Closed Bug 1679712 Opened 4 years ago Closed 4 years ago

Counter-reset in headings (h2 following h1) doesn't work properly

Categories

(Core :: Layout: Generated Content, Lists, and Counters, defect)

Firefox 83
defect

Tracking

()

RESOLVED INVALID

People

(Reporter: dominikus.herzberg, Unassigned)

References

(Regression)

Details

(Keywords: regression, testcase)

Attachments

(2 files)

User Agent: Mozilla/5.0 (Windows NT 10.0; Win64; x64; rv:83.0) Gecko/20100101 Firefox/83.0

Steps to reproduce:

I use Markdeep for writing documents. You write Markdown syntax in an HTML document and an embedded Javascript takes care of the transformation to acutal HTML elements. Markdeep takes care of the numbering for h1, h2, ... headings.

Take the documentation of markdeep as an example : https://casual-effects.com/markdeep/features.md.html#diagramexamples; the h2-header should be 2.1 and not 2.17

Actual results:

The numbering gets continued on h2; the counter-reset shows no effect.

1
1.1
1.2
:
1.16
2
2.17
2.18
:

Expected results:

On Chrome and on previous Firefox versions, the following was shown

1
1.1
1.2
:
1.16
2
2.1
2.2
:

Component: Untriaged → Layout: Generated Content, Lists, and Counters
Product: Firefox → Core
Attached file Testcase #1 (deleted) —

Here's a somewhat reduced testcase distilled from the given URL.

This looks like a regression from bug 1548753.

Keywords: regression
Regressed by: 1548753
Has Regression Range: --- → yes

This is caused by the change in bug 1548753. That's an intentional change backed by a CSSWG resolution so it's not something we will change back.
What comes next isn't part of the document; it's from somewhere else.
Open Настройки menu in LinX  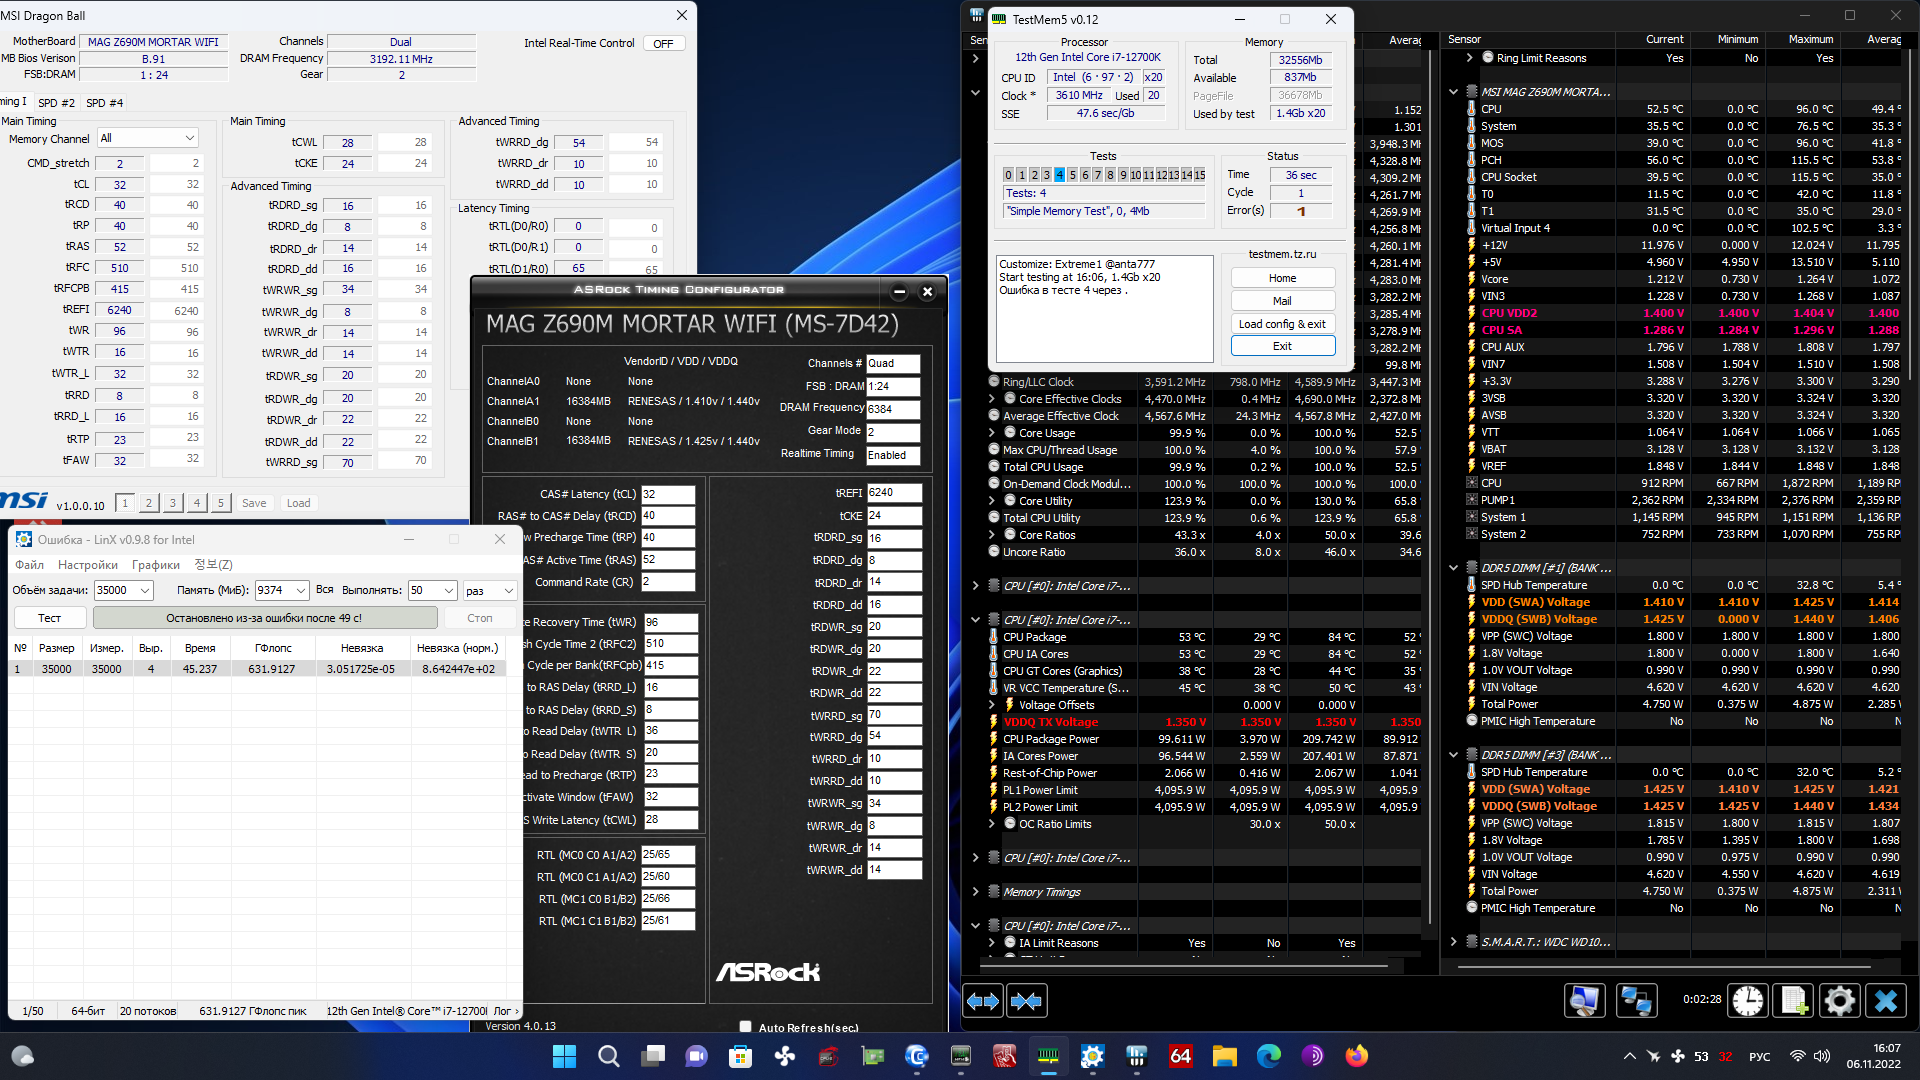pyautogui.click(x=88, y=565)
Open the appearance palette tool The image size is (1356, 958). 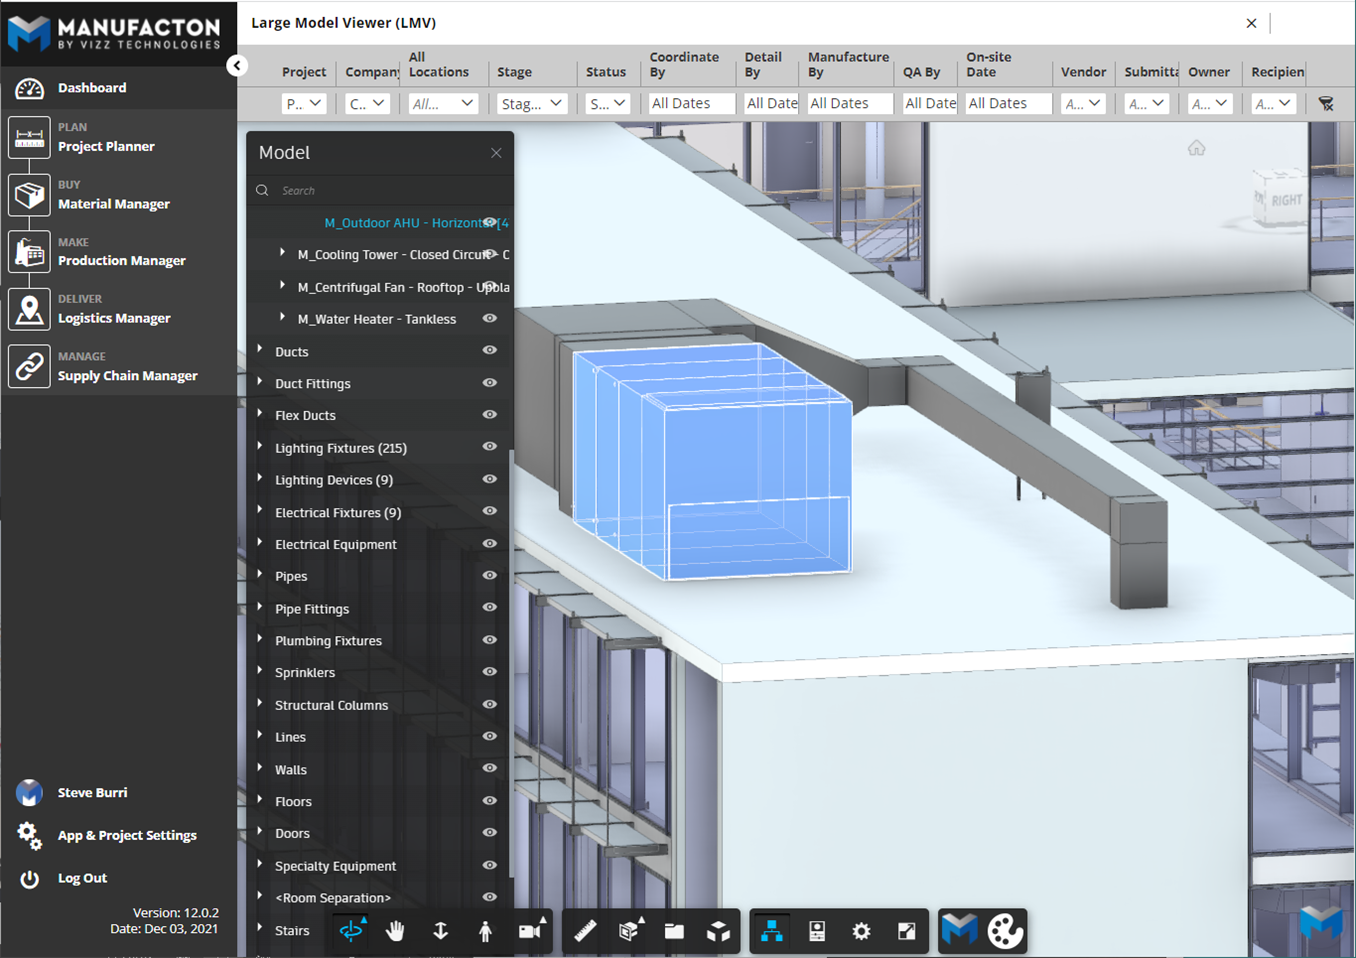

The problem with the page at hand is the rule for <body> creates a counter for h1, h2 etc. The rule for <h1> then creates a new counter named h2 (scoped to its descendants). The <h1> and <h2> elements are siblings though, so the h2 counter <h2> prefers is that of its ancestor <body> not that of its sibling <h1>. There are two ways this could be fixed in the page: 1, change the body rule to body{counter-reset: h1} which will make the <h2>s use their closest <h1> sibling's counter instead, or 2, change the counter-reset in the other rules to counter-set instead, which will set the named counters on <body> to 0 (which will then be incremented to 1 as intended).

Status: UNCONFIRMED → RESOLVED
Closed: 4 years ago
Keywords: testcase
Resolution: --- → INVALID

Given this example, as well as bug 1672569, it seems the change was less web-compatible than hoped.

Is there any indication other browsers are intending to follow this behavior? If not, maybe we (and the CSSWG) do need to reconsider it.

(In reply to Jonathan Kew (:jfkthame) from comment #4)

Given this example, as well as bug 1672569, it seems the change was less web-compatible than hoped.

I'm not sure I agree with that description. I've seen very little reported breakage so far.

Is there any indication other browsers are intending to follow this behavior? If not, maybe we (and the CSSWG) do need to reconsider it.

Well, they participated in the discussion leading to the CSSWG resolution so I sure hope so. They are free to file spec issues to propose alternative solutions if they wish of course.

I think the new spec is a good compromise though. The new behavior for the last example we gave in the spec issue makes much more sense than the old behavior. And being compatible with HTML list ordinals is more important than maintaining 100% backwards compatibility with behavior that makes no sense in the first place (I think we made this point very clear in the spec issue and it seems the CSSWG agreed with that).